• Your task:
Find "Click the Report" in the data, then restate the line it sits in and every later line word for word, ending with the last line.

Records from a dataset
····················
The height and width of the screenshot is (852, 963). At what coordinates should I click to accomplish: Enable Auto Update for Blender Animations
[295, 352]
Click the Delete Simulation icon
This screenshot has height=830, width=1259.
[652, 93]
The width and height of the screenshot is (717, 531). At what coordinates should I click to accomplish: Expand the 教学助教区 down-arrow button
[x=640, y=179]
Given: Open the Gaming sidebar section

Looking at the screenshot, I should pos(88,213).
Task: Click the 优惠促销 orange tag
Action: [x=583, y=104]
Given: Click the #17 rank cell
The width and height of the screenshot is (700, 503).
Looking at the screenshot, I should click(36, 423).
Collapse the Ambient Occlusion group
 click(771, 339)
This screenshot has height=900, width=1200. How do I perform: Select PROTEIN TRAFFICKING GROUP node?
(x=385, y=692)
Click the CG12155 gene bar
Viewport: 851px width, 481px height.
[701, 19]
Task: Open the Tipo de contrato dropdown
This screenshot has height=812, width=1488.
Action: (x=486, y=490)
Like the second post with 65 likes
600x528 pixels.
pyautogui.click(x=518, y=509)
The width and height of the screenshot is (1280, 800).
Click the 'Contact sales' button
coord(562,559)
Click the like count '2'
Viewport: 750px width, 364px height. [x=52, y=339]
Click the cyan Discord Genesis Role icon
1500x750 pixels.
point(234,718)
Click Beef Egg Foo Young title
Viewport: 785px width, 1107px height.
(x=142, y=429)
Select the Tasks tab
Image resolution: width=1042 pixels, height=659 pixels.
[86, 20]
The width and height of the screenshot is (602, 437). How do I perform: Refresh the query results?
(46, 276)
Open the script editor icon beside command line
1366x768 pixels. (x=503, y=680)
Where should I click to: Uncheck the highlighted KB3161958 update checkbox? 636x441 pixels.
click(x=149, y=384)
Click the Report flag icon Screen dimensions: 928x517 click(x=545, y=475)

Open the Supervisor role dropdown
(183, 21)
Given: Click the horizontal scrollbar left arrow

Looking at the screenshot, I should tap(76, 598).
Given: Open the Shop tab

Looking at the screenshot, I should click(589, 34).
····················
• Response to the exercise:
Click the Report flag icon Screen dimensions: 928x517 click(x=545, y=475)

Open the Supervisor role dropdown
(183, 21)
Given: Click the horizontal scrollbar left arrow

Looking at the screenshot, I should tap(76, 598).
Given: Open the Shop tab

Looking at the screenshot, I should click(589, 34).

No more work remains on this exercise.